In a healthy economy, inflation ticks up by a few percentage points a year.

That inflation has modest effects on Medicare beneficiaries' monthly premiums: for example, in 2012, the monthly base premium is rising by about $3.50 (from $96.40 to $99.90 -- that being the basic monthly premium a Medicare Part B beneficiary who makes less than $85,000 per year pays).

When that rate hike was announced a month ago, Health and Human Services Secretary Kathleen Sebelius dismissed it as being more than compensated for by the uptick in Social Security that’s coming in 2012 of 3.6 percent -- or about $40 more per month for the average recipient.

But if that extra inflation-indexed income kicks you up over $85,000 -- as it conceivably would for a set of upper middle class retirees every year -- the kick-up in your Medicare premiums could cost you much of that extra cash. Medicare Part B premiums cost an extra $40 a month and Medicare Part D premiums an extra $11.60 a month once you clock in at $85,000 a year.

Granted, seniors making $85,000 a year are not considered poor or destitute, nor are they likely to be considered such in the next decade, even if the economy experiences a miraculous recovery. And the real effect of three more years of a freeze that's already with us for another eight isn't easy to gauge as an individual.
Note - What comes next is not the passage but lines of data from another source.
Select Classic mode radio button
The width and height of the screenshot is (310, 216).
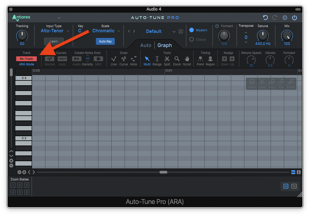192,39
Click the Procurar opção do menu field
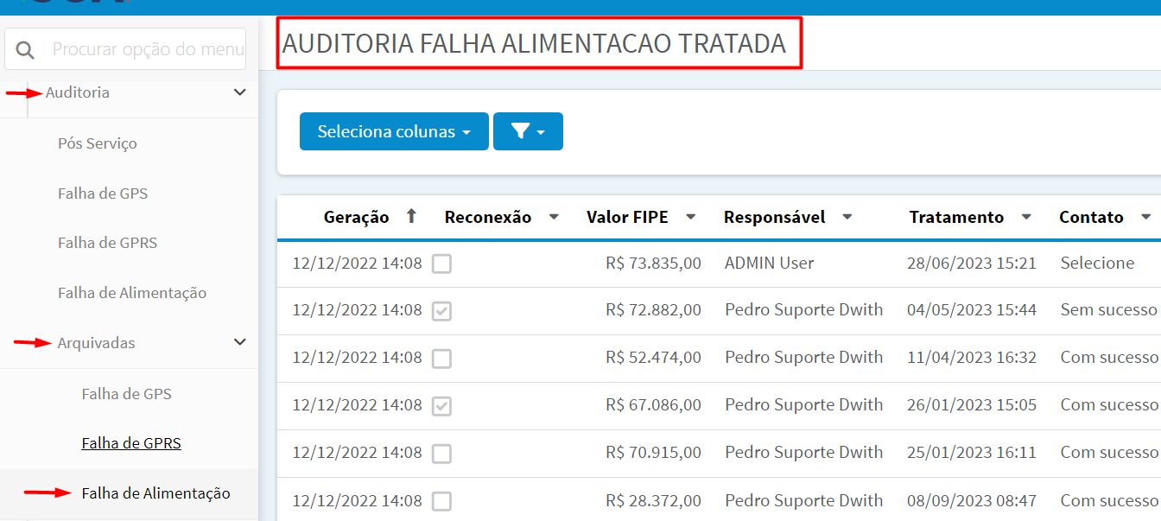 point(147,49)
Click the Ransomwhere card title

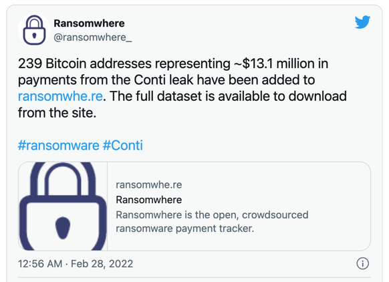tap(149, 200)
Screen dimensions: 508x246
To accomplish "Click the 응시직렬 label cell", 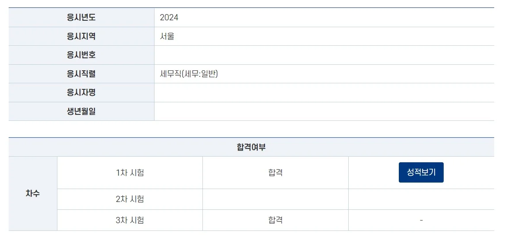I will [x=81, y=74].
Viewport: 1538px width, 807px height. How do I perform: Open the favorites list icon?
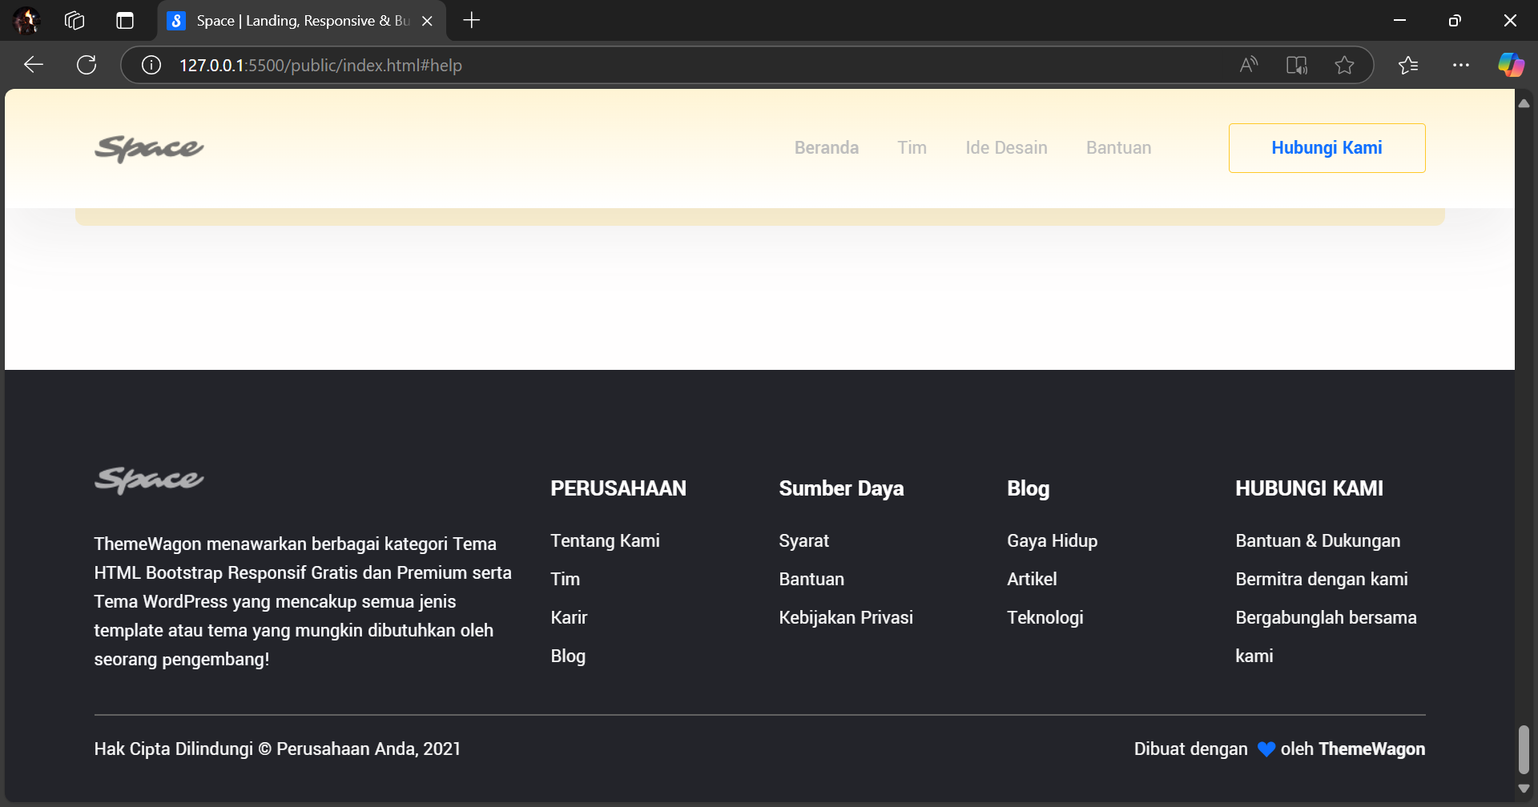[x=1407, y=65]
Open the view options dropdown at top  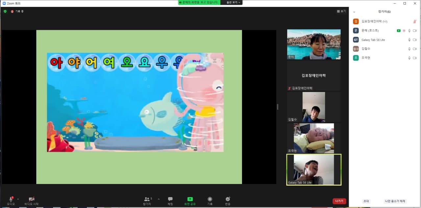[x=234, y=2]
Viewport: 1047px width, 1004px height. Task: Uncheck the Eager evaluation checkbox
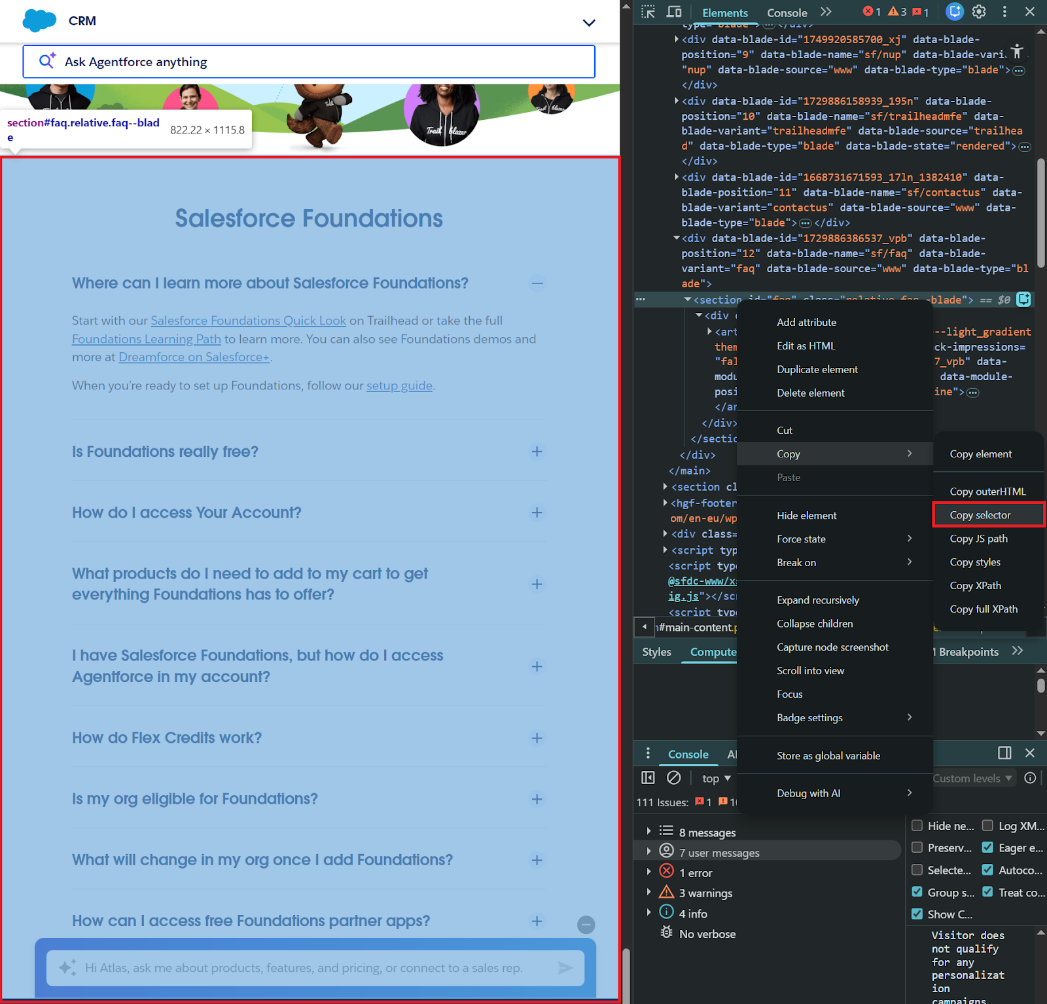point(987,848)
But when you’re talking about projected pay-fors, there's clearly money there to be saved, or it wouldn't be in the bill. Heller’s staff couldn’t immediately detail exactly how much of the cost of the payroll tax was being soaked up by the extension of the Affordable Care Act inflation adjustment freeze through 2022; the Congressional Budget Office score they were dealing with doesn’t break things down that far.

But they defended Heller’s explanation of the changes to Medicare as affecting millionaires and billionaires as accurate.

“The millionaire portion, you’re always going to have to be a millionaire to reach that threshold no matter what,” said Heller spokesman Stewart Bybee.

In that section, Heller’s bill creates two separate high-income categories: one for those who earn more than $750,000 and another for those making over $1 million.

And that's where this comes down to a difference of philosophy: Is it better to make millionaires pay an extra 3.25 percent tax on their million-plus income, or institute a rate hike to millionaires' Medicare?

Maybe neither, as far as the Senate is concerned. Neither Heller's nor the Democrats' proposals could pull enough votes to get past a potential filibuster in the Senate tonight, though the Dems' plan (headlined by Sen. Bob Casey of Pennsylvania) did get a 51 to 49 majority. The Republican proposal went down 20 to 78.